[Collected data]

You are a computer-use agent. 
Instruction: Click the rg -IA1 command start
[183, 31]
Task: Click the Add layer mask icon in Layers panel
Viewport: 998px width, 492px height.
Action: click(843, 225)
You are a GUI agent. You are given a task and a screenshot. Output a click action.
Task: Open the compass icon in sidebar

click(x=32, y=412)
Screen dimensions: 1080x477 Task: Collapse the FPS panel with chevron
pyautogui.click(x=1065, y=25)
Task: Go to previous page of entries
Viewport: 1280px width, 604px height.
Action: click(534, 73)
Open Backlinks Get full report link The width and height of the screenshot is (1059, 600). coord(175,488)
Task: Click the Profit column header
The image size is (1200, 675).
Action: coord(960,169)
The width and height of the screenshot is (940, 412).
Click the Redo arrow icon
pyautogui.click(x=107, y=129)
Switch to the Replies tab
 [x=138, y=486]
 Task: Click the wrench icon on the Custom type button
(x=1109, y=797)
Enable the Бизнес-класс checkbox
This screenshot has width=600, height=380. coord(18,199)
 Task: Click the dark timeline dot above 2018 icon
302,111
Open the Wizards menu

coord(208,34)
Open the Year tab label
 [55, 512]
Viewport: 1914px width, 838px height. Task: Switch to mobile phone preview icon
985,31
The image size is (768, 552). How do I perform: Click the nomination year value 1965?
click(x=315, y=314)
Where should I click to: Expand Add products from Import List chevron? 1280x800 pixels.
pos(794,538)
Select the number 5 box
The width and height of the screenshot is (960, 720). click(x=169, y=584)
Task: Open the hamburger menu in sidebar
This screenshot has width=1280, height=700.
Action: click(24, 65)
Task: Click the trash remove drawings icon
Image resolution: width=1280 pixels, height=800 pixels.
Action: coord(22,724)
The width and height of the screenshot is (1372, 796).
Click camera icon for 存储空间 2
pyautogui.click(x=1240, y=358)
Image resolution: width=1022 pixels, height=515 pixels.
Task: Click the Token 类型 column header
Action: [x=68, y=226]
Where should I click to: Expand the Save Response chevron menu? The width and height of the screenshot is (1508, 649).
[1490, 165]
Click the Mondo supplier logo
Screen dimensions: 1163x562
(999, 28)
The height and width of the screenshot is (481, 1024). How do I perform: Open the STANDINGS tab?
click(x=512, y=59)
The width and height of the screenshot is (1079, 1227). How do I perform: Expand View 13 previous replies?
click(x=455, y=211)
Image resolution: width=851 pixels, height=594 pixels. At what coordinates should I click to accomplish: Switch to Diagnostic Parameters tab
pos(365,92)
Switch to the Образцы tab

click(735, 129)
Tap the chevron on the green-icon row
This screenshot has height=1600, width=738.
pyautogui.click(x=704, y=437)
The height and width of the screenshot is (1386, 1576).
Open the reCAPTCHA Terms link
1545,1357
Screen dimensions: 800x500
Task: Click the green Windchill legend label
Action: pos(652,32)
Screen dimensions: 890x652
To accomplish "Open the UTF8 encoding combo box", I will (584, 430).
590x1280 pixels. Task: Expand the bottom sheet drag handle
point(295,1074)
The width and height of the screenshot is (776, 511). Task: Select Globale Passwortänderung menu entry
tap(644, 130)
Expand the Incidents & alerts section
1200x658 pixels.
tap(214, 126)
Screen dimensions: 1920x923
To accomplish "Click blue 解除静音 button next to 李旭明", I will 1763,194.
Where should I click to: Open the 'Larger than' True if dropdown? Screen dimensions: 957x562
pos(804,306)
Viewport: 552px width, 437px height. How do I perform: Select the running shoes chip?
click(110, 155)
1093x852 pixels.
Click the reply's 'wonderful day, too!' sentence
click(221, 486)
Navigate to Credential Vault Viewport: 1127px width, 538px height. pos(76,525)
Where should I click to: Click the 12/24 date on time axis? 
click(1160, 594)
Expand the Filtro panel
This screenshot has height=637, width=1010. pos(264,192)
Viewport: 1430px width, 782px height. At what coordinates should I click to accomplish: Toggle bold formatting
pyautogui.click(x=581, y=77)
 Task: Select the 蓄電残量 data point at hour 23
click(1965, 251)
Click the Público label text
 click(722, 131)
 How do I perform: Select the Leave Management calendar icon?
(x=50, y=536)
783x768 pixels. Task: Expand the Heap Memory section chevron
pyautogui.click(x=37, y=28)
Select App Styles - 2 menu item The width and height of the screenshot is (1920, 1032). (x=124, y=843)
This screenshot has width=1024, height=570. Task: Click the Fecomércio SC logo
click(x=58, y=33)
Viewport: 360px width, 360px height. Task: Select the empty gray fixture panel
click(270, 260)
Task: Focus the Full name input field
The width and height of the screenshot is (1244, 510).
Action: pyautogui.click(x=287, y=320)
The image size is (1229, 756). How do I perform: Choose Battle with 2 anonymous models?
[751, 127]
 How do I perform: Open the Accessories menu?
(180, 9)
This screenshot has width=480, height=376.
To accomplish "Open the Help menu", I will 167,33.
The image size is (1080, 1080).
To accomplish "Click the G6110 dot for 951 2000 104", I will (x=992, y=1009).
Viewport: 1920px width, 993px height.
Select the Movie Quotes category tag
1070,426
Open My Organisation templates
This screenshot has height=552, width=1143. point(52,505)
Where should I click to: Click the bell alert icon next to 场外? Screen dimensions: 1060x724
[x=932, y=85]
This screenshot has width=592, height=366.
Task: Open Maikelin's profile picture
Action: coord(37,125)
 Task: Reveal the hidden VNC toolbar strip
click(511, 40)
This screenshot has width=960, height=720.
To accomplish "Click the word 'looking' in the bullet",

Task item:
Filter the entries above and copy only the lines that hold "will".

Response below:
To accomplish "Open the UTF8 encoding combo box", I will (584, 430).
To accomplish "Click blue 解除静音 button next to 李旭明", I will 1763,194.
To accomplish "Open the Help menu", I will 167,33.
To accomplish "Click the G6110 dot for 951 2000 104", I will (x=992, y=1009).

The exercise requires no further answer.